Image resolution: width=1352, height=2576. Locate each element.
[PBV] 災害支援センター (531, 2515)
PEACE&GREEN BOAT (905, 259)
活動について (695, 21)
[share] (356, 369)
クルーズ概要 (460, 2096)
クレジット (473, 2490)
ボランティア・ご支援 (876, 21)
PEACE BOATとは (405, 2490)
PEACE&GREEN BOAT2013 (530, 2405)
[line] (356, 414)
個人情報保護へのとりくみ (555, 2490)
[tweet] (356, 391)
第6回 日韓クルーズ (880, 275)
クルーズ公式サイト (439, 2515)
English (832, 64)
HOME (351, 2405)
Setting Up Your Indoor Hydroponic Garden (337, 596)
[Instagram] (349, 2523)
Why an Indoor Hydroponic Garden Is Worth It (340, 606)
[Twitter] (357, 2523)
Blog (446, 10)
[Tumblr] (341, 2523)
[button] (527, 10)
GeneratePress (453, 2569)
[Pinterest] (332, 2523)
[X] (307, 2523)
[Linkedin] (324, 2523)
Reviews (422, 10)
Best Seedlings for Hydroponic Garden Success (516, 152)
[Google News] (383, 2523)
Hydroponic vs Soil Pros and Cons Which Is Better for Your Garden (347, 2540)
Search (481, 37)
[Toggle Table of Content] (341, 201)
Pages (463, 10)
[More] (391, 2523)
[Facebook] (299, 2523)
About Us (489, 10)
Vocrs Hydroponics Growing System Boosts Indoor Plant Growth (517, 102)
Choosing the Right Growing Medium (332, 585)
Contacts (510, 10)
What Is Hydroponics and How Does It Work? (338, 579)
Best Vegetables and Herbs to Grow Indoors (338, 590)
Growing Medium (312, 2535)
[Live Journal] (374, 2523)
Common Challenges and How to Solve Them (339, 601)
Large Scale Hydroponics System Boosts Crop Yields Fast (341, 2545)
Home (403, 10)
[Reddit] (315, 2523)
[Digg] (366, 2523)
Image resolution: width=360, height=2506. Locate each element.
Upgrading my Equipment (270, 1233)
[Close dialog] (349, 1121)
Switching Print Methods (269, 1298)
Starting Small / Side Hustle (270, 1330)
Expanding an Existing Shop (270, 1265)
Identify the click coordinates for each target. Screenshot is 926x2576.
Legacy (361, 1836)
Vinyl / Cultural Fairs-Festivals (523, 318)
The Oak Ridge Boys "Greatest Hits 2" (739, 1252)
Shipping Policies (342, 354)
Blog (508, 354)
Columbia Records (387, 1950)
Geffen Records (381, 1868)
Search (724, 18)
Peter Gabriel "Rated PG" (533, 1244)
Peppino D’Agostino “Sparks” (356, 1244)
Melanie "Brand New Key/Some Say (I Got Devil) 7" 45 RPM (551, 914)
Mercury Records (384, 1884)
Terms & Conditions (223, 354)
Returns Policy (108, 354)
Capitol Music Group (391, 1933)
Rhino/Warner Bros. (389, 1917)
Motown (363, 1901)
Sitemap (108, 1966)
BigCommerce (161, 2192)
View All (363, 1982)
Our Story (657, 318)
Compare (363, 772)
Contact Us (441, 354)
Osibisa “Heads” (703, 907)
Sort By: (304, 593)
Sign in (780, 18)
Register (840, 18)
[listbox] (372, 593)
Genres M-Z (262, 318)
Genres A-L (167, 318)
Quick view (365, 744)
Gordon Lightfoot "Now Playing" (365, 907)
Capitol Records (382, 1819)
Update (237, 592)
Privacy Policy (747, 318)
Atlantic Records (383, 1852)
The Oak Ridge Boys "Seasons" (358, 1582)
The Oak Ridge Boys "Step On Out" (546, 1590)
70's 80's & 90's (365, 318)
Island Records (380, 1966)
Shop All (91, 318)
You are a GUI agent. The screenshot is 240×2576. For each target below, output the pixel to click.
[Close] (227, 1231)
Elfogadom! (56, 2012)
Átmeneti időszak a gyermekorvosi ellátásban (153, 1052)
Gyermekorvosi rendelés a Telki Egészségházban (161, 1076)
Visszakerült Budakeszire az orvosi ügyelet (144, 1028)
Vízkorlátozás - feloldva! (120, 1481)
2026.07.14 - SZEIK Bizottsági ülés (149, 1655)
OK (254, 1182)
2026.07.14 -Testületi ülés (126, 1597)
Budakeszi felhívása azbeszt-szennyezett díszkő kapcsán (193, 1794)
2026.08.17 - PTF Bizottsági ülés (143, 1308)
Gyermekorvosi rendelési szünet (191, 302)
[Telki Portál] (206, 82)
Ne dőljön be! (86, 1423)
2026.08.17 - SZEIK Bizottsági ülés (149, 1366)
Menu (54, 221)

_ _ _ _

#### DIRECTIONS FOR THIS TASK
Reproduce verbatim only the segment of the listing bounded by the line containing "[tweet] (356, 391)" and the line containing "Pages (463, 10)", with both boundary lines included.

#### RESPONSE BELOW
[tweet] (356, 391)
第6回 日韓クルーズ (880, 275)
クルーズ公式サイト (439, 2515)
English (832, 64)
HOME (351, 2405)
Setting Up Your Indoor Hydroponic Garden (337, 596)
[Instagram] (349, 2523)
Why an Indoor Hydroponic Garden Is Worth It (340, 606)
[Twitter] (357, 2523)
Blog (446, 10)
[Tumblr] (341, 2523)
[button] (527, 10)
GeneratePress (453, 2569)
[Pinterest] (332, 2523)
[X] (307, 2523)
[Linkedin] (324, 2523)
Reviews (422, 10)
Best Seedlings for Hydroponic Garden Success (516, 152)
[Google News] (383, 2523)
Hydroponic vs Soil Pros and Cons Which Is Better for Your Garden (347, 2540)
Search (481, 37)
[Toggle Table of Content] (341, 201)
Pages (463, 10)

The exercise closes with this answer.